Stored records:
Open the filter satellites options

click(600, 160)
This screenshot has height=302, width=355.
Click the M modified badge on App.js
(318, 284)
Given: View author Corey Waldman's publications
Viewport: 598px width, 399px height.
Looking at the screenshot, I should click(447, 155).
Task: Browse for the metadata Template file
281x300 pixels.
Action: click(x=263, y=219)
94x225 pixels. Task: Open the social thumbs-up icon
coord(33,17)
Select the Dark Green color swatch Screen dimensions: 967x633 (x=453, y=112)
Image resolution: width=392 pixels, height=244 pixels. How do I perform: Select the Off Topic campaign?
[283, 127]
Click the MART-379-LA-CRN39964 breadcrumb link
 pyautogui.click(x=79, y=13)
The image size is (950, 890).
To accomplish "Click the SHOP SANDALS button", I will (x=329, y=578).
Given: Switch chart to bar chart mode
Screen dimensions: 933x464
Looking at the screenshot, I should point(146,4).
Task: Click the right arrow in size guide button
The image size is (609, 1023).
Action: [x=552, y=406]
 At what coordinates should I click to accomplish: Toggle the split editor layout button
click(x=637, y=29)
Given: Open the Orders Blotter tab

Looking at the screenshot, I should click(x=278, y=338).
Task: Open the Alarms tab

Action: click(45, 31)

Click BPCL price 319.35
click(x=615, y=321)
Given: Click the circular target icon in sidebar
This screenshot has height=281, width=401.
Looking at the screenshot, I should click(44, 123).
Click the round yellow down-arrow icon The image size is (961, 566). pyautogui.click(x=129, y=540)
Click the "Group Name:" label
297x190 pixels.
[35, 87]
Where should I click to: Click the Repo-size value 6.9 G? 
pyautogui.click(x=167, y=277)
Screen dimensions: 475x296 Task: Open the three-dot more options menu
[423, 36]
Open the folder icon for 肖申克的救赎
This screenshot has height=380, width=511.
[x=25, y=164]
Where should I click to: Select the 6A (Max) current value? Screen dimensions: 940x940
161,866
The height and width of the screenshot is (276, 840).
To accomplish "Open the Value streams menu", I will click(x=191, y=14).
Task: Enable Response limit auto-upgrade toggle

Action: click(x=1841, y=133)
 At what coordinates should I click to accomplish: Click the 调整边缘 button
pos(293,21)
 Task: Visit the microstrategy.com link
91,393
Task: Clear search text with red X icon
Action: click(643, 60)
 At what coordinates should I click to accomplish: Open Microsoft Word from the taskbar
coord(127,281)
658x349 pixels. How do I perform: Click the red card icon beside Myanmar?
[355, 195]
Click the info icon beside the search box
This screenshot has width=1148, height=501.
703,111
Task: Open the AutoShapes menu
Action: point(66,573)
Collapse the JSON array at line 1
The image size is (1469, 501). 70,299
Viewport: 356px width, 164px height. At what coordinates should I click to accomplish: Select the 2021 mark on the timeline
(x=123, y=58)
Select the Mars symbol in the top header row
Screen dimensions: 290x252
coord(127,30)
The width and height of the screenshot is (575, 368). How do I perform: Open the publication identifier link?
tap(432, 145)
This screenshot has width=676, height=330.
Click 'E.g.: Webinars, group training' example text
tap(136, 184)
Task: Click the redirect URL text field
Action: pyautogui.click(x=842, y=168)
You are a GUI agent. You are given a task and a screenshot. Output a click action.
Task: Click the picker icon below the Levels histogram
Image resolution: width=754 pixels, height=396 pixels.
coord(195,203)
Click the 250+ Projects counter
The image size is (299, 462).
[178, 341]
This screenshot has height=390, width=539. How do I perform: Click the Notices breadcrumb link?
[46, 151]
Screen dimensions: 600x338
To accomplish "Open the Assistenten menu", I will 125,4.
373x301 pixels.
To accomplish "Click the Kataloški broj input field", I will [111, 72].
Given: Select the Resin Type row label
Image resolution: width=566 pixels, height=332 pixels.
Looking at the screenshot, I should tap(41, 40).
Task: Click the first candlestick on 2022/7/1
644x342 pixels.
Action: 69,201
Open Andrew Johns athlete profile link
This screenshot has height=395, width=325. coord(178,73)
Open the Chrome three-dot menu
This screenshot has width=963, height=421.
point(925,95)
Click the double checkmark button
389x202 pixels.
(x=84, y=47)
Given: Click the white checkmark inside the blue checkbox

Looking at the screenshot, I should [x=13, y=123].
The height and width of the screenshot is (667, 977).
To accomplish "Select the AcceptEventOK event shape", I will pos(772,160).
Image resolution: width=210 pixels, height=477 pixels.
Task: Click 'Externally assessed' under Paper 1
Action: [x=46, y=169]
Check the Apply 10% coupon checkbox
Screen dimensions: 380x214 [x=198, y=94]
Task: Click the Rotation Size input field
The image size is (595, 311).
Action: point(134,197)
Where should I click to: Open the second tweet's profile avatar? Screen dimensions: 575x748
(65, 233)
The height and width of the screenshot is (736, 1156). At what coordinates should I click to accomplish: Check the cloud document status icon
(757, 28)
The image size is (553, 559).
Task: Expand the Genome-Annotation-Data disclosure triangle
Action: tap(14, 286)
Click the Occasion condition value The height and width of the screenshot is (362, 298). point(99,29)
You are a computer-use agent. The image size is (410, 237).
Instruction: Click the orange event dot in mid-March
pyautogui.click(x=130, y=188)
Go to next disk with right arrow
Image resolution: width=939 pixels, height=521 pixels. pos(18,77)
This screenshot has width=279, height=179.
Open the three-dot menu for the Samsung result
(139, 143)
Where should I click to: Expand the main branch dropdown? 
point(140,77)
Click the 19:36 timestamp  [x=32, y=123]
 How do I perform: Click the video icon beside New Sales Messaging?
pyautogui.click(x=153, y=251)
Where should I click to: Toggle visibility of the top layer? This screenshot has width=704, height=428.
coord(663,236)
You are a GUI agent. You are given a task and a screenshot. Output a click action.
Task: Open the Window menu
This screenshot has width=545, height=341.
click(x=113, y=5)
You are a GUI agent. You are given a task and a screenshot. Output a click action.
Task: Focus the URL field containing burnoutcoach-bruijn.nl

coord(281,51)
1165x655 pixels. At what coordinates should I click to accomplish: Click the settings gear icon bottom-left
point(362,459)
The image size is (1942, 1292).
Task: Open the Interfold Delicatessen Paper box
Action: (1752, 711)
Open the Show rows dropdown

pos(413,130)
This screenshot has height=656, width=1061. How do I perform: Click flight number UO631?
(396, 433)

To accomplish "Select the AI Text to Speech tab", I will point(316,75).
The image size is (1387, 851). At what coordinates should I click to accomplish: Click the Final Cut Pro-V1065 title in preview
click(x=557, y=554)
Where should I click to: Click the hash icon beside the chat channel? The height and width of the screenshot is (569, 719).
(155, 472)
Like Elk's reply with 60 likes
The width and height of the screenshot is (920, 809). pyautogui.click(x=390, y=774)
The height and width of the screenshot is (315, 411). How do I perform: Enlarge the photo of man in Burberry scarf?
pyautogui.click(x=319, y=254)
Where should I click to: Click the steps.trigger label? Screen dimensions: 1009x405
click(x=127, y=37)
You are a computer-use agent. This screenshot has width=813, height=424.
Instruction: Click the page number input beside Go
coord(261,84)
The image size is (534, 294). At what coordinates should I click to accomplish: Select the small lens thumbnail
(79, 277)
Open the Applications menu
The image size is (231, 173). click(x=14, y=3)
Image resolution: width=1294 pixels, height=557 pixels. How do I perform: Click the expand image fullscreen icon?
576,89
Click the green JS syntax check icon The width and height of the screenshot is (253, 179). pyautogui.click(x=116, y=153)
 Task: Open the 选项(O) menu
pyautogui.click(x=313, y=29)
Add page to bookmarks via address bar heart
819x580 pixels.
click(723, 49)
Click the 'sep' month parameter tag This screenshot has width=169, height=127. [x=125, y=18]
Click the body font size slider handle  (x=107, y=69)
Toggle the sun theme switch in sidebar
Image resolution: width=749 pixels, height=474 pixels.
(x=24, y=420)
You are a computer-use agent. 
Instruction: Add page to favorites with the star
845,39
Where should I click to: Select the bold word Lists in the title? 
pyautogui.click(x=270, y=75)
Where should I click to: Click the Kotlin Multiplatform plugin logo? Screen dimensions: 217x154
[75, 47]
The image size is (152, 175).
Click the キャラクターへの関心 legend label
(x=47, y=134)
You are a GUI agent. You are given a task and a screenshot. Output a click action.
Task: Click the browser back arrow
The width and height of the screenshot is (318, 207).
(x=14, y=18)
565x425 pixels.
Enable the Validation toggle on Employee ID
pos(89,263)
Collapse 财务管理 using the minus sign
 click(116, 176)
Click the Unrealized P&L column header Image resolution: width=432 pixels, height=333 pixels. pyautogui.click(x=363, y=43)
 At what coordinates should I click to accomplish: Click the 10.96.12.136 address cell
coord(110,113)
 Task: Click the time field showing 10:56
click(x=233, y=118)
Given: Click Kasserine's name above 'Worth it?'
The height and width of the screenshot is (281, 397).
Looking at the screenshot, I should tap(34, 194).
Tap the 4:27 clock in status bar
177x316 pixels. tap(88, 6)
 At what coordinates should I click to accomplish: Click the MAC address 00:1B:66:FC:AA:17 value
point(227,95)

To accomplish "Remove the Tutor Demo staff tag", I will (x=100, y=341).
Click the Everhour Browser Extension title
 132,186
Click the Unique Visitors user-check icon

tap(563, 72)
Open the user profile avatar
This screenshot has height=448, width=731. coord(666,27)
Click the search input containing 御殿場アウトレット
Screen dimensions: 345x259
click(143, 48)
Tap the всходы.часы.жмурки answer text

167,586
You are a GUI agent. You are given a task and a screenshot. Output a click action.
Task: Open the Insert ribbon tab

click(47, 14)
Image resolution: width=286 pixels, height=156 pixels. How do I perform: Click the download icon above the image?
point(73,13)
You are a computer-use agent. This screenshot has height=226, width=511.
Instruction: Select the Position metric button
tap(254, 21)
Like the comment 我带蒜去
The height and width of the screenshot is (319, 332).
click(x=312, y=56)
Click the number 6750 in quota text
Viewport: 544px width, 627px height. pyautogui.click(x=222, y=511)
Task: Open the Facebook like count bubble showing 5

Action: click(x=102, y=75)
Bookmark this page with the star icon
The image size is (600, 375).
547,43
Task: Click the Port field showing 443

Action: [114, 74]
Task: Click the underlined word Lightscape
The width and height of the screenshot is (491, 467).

* TO DO: In your answer, include only the lines above starting at the line that holds "Click the 'sep'" and ending at the line that holds "has height=226, width=511.", copied exactly.

* THE COMPLETED TASK:
Click the 'sep' month parameter tag This screenshot has width=169, height=127. [x=125, y=18]
Click the body font size slider handle  (x=107, y=69)
Toggle the sun theme switch in sidebar
Image resolution: width=749 pixels, height=474 pixels.
(x=24, y=420)
You are a computer-use agent. 
Instruction: Add page to favorites with the star
845,39
Where should I click to: Select the bold word Lists in the title? 
pyautogui.click(x=270, y=75)
Where should I click to: Click the Kotlin Multiplatform plugin logo? Screen dimensions: 217x154
[75, 47]
The image size is (152, 175).
Click the キャラクターへの関心 legend label
(x=47, y=134)
You are a GUI agent. You are given a task and a screenshot. Output a click action.
Task: Click the browser back arrow
The width and height of the screenshot is (318, 207).
(x=14, y=18)
565x425 pixels.
Enable the Validation toggle on Employee ID
pos(89,263)
Collapse 财务管理 using the minus sign
 click(116, 176)
Click the Unrealized P&L column header Image resolution: width=432 pixels, height=333 pixels. pyautogui.click(x=363, y=43)
 At what coordinates should I click to accomplish: Click the 10.96.12.136 address cell
coord(110,113)
 Task: Click the time field showing 10:56
click(x=233, y=118)
Given: Click Kasserine's name above 'Worth it?'
The height and width of the screenshot is (281, 397).
Looking at the screenshot, I should tap(34, 194).
Tap the 4:27 clock in status bar
177x316 pixels. tap(88, 6)
 At what coordinates should I click to accomplish: Click the MAC address 00:1B:66:FC:AA:17 value
point(227,95)

To accomplish "Remove the Tutor Demo staff tag", I will (x=100, y=341).
Click the Everhour Browser Extension title
 132,186
Click the Unique Visitors user-check icon

tap(563, 72)
Open the user profile avatar
This screenshot has height=448, width=731. coord(666,27)
Click the search input containing 御殿場アウトレット
Screen dimensions: 345x259
click(143, 48)
Tap the всходы.часы.жмурки answer text

167,586
You are a GUI agent. You are given a task and a screenshot. Output a click action.
Task: Open the Insert ribbon tab

click(47, 14)
Image resolution: width=286 pixels, height=156 pixels. How do I perform: Click the download icon above the image?
point(73,13)
You are a computer-use agent. This screenshot has height=226, width=511.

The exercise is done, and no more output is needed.